→ **Directions for this task**
Return exactly the lines of the records below, starting at the line that contains "Instruction: Tap the back arrow beside 11.4" and ending at the line that contains "Click Save flows shortcut", with both of those lines kept.

(Collected data entries)
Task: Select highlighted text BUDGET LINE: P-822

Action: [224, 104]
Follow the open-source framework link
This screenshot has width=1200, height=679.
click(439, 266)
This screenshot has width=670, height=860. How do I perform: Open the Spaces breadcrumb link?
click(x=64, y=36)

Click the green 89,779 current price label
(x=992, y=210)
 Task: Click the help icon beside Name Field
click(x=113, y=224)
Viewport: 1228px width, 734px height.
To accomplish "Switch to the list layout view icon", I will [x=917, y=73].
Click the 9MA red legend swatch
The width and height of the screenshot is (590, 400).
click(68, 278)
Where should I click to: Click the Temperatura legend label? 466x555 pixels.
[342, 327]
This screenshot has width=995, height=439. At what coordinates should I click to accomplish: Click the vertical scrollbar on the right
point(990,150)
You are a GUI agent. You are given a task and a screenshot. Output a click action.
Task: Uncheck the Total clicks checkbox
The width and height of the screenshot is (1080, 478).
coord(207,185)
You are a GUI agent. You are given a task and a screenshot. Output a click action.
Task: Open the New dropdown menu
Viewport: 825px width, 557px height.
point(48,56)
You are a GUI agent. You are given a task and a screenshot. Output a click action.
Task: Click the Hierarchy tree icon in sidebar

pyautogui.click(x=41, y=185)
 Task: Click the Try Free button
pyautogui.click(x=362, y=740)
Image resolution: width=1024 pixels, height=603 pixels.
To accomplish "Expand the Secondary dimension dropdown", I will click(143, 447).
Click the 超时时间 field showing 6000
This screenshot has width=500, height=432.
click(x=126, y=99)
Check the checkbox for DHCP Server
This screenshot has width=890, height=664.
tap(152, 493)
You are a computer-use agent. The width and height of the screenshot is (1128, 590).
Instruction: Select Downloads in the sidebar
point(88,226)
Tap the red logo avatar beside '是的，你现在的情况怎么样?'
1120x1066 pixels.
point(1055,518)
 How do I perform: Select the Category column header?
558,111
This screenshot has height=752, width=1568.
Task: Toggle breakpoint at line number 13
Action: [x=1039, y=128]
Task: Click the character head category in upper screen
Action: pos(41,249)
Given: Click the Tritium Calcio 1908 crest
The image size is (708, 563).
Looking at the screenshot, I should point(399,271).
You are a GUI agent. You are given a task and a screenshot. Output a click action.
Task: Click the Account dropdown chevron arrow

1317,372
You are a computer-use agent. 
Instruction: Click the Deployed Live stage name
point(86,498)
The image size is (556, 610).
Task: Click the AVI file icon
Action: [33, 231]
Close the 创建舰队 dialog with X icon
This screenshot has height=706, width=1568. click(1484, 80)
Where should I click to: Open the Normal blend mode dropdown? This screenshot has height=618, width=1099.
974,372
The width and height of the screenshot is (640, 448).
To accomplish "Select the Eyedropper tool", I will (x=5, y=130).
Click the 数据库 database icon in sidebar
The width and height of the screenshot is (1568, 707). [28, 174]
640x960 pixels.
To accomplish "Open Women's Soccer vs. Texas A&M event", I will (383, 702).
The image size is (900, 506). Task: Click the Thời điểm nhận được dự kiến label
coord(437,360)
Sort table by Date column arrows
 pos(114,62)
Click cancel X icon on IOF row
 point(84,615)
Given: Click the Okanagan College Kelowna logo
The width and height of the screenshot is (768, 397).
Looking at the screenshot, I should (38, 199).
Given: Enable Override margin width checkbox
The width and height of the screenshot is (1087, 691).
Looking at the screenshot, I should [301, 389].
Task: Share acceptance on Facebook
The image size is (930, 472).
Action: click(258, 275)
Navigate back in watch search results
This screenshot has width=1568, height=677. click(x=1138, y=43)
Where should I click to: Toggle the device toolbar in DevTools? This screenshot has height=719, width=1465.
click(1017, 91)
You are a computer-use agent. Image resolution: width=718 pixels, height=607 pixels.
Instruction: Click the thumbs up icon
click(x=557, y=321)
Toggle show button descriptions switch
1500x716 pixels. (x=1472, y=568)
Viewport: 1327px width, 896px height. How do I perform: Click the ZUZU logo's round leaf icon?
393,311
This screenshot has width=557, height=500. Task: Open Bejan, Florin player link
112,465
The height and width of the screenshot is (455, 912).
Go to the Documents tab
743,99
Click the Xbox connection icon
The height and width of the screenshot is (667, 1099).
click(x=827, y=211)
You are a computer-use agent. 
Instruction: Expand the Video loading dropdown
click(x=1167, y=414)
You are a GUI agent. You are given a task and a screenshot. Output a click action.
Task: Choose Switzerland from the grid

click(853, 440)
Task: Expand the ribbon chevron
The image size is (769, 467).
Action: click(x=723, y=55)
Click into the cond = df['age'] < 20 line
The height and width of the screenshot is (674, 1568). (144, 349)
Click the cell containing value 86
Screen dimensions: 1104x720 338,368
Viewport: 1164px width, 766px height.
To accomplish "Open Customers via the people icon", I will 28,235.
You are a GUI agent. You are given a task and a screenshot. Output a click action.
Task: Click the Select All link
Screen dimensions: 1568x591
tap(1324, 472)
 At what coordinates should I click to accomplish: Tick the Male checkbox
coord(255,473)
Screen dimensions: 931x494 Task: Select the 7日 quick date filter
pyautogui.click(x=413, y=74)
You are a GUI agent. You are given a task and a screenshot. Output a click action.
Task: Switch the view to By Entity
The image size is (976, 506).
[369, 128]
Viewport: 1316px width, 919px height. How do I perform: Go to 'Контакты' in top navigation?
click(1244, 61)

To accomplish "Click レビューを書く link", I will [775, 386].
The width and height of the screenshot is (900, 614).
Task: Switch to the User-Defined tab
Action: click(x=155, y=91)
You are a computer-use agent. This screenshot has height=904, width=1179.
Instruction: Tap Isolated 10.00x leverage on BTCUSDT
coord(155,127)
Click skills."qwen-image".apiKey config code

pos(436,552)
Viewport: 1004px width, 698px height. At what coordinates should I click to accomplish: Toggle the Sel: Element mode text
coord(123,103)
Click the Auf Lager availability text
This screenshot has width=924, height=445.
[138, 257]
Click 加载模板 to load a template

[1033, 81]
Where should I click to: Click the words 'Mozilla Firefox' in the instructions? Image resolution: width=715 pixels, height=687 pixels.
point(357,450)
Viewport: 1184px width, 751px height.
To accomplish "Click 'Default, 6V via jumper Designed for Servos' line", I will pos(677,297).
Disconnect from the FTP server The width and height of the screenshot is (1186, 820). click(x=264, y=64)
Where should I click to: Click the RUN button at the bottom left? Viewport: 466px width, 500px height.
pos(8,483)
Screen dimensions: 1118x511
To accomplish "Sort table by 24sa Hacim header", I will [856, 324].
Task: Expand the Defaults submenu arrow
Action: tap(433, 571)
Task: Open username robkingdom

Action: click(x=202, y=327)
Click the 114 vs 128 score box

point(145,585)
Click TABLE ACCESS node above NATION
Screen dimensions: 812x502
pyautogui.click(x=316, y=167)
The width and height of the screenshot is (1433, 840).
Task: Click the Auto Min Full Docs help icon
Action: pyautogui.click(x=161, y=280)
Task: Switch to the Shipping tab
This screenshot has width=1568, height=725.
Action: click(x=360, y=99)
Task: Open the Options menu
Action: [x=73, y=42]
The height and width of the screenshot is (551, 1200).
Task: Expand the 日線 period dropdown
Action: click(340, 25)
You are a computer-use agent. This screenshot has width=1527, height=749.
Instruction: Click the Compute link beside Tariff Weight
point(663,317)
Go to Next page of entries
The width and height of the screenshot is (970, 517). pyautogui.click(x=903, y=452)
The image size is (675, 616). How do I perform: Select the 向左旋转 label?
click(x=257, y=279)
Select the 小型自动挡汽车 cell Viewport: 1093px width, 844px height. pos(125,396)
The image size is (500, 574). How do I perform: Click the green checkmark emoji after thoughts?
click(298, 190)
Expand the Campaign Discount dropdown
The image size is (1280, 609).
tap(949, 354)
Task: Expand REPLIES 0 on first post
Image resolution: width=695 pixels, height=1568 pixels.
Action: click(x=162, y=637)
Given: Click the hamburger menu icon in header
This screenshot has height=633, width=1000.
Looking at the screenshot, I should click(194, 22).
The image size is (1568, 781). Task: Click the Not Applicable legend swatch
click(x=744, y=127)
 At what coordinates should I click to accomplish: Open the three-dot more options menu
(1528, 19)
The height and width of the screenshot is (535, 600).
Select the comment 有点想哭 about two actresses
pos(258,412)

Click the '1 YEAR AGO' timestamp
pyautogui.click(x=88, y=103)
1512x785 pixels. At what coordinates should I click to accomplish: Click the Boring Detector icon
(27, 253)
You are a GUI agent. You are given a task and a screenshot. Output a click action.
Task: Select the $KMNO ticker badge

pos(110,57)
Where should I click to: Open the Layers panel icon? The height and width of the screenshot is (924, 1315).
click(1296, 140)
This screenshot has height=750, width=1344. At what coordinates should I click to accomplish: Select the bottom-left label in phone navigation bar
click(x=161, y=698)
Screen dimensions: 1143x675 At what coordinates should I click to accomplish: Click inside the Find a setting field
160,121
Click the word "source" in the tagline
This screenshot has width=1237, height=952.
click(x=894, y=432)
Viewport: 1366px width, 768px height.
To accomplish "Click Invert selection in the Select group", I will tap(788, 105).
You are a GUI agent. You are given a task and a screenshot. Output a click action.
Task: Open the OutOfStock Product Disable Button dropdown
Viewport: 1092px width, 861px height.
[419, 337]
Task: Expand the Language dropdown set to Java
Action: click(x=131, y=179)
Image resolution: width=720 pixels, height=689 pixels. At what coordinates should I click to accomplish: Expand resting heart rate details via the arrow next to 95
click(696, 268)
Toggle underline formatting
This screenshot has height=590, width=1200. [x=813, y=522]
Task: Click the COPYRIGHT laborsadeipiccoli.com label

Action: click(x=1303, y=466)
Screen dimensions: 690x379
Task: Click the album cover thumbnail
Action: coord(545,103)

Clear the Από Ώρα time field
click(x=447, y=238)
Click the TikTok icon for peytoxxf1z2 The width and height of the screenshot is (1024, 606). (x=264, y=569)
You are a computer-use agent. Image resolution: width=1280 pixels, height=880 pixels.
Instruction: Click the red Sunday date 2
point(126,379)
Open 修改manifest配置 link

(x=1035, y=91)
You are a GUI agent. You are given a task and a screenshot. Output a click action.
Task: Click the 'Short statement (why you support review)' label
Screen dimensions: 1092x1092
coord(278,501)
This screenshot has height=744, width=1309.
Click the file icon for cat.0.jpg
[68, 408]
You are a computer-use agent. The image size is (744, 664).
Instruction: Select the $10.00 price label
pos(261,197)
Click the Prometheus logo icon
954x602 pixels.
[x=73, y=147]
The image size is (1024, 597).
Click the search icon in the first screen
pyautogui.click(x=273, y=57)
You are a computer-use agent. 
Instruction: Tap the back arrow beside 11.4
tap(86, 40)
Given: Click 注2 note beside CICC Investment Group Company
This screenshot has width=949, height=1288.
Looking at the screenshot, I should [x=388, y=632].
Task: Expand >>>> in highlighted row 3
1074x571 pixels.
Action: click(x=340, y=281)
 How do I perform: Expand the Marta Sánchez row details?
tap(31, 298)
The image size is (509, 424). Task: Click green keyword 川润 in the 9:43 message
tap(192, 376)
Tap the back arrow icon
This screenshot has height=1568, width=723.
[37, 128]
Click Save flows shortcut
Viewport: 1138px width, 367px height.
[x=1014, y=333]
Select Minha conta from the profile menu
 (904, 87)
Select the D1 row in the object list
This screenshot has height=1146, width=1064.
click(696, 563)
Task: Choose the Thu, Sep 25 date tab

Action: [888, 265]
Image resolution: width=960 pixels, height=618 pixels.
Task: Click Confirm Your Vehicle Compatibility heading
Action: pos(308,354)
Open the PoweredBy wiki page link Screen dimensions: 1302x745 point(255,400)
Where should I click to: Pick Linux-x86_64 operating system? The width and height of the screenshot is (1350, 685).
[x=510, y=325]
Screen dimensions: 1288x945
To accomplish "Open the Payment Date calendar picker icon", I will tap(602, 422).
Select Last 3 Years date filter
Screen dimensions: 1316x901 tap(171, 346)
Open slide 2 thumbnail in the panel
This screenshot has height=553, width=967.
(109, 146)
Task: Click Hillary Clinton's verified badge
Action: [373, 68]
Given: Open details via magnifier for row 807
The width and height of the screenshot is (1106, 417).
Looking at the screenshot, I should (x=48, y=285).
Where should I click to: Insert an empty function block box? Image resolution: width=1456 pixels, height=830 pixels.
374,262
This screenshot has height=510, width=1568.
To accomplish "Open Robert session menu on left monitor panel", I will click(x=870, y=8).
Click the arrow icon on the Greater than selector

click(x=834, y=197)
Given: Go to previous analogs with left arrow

→ **Solved exercise**
Instruction: Tap the back arrow beside 11.4
tap(86, 40)
Given: Click 注2 note beside CICC Investment Group Company
This screenshot has width=949, height=1288.
Looking at the screenshot, I should [x=388, y=632].
Task: Expand >>>> in highlighted row 3
1074x571 pixels.
Action: click(x=340, y=281)
 How do I perform: Expand the Marta Sánchez row details?
tap(31, 298)
The image size is (509, 424). Task: Click green keyword 川润 in the 9:43 message
tap(192, 376)
Tap the back arrow icon
This screenshot has height=1568, width=723.
[37, 128]
Click Save flows shortcut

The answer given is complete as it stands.